── Document text
Lansing woman mass producing masks
By Shauna Stocken
Editor in Chief
Across the country, a shortage of essential supplies plague medical facilities as doctors and healthcare providers assist coronavirus patients.
Despite donations from LCC’s Health and Human Services Division, various Lansing organizations and other agencies, necessary supplies are still in high demand.
“I work for an urgent care where we do COVID (19) testing,” said Sara Hamade, 31, a Dearborn resident and a medical support specialist in Romulus. “I have to wear a mask all day; I can’t breathe.”
According to Hamade, most urgent cares, including her own, are only testing select patients for COVID-19 at this time. Public testing isn’t possible, as these facilities are not properly equipped as treatment sights.
“We have been on backorder for masks and for sanitizer, bleach, etc. for months now,” Hamade said. “It gets frustrating, but nothing we can do.”
To support their community during this time, residents across Lansing have constructed 3-D printed masks and fabric face masks to donate to healthcare workers and those in need.
────
[Exercises]
[1] Answer these from the mask article, one line each:
(a) What job does Sara Hamade hold, and in which city?
(b) What items has Hamade's urgent care been on backorder for?
(c) What kinds of masks have Lansing residents made to donate?
[2] Please set down the part of the mask article that begins at the words "Lansing woman mass" and stops after the words "in high demand.", copying it word for word.
[3] Shorten the paragraph of the mask article that opens with "According to Hamade, most urgent cares" into a single sentence that keeps its main facts.
── Extracted records
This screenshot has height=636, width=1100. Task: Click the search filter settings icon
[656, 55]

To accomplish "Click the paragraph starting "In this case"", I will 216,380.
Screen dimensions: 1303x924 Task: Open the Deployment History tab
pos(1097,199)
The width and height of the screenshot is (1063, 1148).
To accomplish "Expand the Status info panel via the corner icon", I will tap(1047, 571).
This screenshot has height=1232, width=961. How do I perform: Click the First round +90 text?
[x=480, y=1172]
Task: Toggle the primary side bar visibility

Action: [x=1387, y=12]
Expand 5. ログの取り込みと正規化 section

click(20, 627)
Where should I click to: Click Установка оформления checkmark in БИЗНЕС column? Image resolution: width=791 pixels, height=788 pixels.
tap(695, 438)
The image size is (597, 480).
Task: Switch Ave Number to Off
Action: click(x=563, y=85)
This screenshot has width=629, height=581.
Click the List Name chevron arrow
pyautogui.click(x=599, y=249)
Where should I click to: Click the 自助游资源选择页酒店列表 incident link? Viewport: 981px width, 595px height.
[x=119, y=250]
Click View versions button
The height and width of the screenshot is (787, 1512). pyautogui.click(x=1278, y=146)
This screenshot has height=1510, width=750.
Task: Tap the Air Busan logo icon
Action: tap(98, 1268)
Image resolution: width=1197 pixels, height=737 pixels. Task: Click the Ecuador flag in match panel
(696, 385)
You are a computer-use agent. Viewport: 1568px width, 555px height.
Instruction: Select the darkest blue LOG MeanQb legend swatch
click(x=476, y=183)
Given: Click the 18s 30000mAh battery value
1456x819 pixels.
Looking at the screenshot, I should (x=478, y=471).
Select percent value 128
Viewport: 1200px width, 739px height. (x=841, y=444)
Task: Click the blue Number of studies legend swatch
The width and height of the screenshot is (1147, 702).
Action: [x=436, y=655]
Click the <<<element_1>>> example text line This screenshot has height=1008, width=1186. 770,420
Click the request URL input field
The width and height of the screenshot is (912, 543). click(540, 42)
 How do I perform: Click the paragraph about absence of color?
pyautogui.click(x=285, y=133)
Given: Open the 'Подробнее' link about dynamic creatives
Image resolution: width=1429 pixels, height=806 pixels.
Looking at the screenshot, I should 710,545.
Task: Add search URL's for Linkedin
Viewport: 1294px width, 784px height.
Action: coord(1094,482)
────
[Outputs by task]
[1]
(a) She is a medical support specialist in Romulus.
(b) Masks, sanitizer and bleach.
(c) 3-D printed masks and fabric face masks.

[2]
Lansing woman mass producing masks
By Shauna Stocken
Editor in Chief
Across the country, a shortage of essential supplies plague medical facilities as doctors and healthcare providers assist coronavirus patients.
Despite donations from LCC’s Health and Human Services Division, various Lansing organizations and other agencies, necessary supplies are still in high demand.

[3] Hamade says most urgent cares, hers included, test only select patients for COVID-19 for now, and they cannot offer public testing because they are not properly equipped as treatment sites.